Maybe we should have been screaming for help. Would that make the driver of the vehicle come towards or away from us. Scarlet? I wondered again, but it didn’t add up. Campers maybe. Or teenagers.
I leaned heavily on Harry as we three-legged-raced through the night. I took most of my weight on my left leg, but my right foot touched the ground lightly between hops, propelling me forward. It hurt so bad but we were running for our lives, so the pain seemed a worthwhile investment.
I hoped that Harry could see what was up ahead better than I could. For all I knew we were running towards another cliff. Tree trunks sped towards my face and Harry pulled me right or left before another tree appeared. Ghost gums, I thought. Their tall white shapes appeared from nowhere.
There was a patch of moonlight for a moment, tiny knives of silver light cutting through the tree cover, revealing steeper, rockier ground up to our left before the clouds smothered the moon once more.
‘Up there?’ I whispered, knowing how difficult this would make it for Kelly to follow but not considering how difficult it would be for us to find a way. We veered to the left and up the slope. It was the same hill we had come down with Kelly but about fifty metres further along, away from the cliff. There was no visible track. Just steep, uneven ground peppered with slippery rocks that were carpeted in what felt like moss beneath the soles of my squelchy, waterlogged sneakers.

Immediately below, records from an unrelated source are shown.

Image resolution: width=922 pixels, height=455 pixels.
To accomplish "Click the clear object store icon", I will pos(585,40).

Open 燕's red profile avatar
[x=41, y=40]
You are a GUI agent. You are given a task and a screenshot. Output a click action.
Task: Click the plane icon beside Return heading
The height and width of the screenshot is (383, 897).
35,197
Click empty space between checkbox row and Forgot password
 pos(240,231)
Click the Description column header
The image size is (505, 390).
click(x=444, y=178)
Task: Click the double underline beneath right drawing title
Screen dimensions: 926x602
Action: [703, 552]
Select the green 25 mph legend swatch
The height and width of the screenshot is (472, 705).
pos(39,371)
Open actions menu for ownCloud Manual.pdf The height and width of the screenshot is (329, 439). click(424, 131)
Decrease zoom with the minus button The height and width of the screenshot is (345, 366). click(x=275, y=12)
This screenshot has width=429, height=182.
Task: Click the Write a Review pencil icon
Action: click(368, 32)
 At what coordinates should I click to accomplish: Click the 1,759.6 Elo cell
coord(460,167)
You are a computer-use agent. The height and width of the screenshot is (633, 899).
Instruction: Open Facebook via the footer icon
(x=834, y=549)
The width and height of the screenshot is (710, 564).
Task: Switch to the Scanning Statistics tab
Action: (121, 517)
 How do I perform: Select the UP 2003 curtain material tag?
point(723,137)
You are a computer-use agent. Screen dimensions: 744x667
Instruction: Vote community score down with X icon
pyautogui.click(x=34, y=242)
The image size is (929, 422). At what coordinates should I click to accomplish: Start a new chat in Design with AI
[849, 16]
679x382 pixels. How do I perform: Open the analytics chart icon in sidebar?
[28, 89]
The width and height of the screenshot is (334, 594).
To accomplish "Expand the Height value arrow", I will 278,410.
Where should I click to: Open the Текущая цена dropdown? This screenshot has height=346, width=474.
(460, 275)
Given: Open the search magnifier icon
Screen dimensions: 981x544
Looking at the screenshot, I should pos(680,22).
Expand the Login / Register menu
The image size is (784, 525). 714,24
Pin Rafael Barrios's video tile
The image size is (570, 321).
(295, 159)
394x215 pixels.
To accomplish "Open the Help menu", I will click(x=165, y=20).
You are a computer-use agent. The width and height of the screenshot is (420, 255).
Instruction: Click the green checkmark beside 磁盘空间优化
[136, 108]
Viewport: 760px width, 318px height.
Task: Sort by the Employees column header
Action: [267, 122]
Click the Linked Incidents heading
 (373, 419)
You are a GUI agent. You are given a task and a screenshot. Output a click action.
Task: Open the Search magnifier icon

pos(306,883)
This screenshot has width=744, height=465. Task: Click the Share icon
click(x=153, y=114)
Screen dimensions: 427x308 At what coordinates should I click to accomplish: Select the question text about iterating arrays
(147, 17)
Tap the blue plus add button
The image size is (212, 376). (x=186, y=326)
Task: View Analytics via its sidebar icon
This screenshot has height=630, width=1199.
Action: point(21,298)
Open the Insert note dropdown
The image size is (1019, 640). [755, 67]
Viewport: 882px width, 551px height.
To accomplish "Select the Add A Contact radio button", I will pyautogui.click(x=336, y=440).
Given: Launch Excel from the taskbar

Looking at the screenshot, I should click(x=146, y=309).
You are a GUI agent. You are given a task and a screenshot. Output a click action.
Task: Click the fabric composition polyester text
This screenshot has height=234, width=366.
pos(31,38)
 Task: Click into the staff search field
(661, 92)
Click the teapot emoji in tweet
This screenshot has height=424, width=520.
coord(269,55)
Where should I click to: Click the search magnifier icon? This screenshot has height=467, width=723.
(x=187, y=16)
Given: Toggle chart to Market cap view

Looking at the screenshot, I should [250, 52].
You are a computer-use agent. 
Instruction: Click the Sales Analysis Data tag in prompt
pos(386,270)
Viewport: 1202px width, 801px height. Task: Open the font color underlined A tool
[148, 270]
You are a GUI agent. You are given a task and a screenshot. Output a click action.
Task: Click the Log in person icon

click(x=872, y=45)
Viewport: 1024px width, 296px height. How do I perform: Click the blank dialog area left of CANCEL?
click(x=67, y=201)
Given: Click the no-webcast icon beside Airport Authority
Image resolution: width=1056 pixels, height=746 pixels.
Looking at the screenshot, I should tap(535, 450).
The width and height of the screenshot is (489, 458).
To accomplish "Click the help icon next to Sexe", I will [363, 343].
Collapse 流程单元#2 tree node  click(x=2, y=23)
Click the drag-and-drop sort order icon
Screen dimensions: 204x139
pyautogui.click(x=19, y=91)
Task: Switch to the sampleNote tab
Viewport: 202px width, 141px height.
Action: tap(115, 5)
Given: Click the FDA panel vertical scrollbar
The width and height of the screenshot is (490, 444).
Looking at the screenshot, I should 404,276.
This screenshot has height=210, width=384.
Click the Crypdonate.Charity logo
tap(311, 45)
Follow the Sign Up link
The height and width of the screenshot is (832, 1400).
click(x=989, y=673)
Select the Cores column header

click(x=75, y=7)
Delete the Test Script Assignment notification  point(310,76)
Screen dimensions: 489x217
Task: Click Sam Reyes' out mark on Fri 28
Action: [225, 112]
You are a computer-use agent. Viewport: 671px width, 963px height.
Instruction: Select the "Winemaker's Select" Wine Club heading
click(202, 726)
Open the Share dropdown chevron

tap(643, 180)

We came to a very steep section and Harry grabbed hold of a meaty tree root poking from a crack in a slab of sandstone. The rock was as tall as me and, from what I could see, sloped back up the hill at about 45 degrees. I could hear the shiny bottoms of Harry’s smooth-soled city shoes slipping and sliding on the surface. Harry tried to keep his arm around me and drag me up with him but I was slipping behind. I twisted a thin vine around my hand and used every splinter of strength I had to pull myself upwards. My left knee dug into the mossy rock, shredding layers of skin. Harry groaned under my weight then squeezed my upper arm and pulled even harder, heaving me onto the next flattish section of ground, only to face a steeper, rockier incline a few metres further on.
I heard Kelly swear quietly somewhere in the pit of blackness we were climbing out of but I couldn’t tell where it came from or how close he was.
There was another moment when the cloud cover thinned and, squinting into that foggy, dark wild, I made out a diagonal sliver of track up to the left.
‘What about here?’ I whispered, panicky.
The little I could see of the narrow gap was choked with leaves, fallen branches and smaller rocks. Harry scrambled up first, his shoes scratching for grip on anything they could find. He leaned down, grabbing my hand, dragging me up. I scraped and clawed and clambered onto the flat, bashing my injured knee in the process. I sat at my father’s feet and whined quietly, massaging above and below my knee.
‘This is insane,’ Harry croaked, already exhausted. He grabbed my hand again, helping me to my feet, and we stumbled on into the night. Harry steered us left, along flatter ground. It felt like we might be circling back towards the track we had come down with Kelly, back towards the cliff edge.
I heard Kelly again, moving through the bush below. I tried to make out the shape of him but it was hopeless.
Soon Harry and I came across a fallen gum tree blocking our path. It was almost as thick as I am tall and there was no clear way to get past it. To my right it seemed as though its roots had been torn from the ground. They towered over us like a giant claw at the base of the next steep section of the slope. We would have to go up that slope and around the roots, or climb right over the thick trunk in front of us.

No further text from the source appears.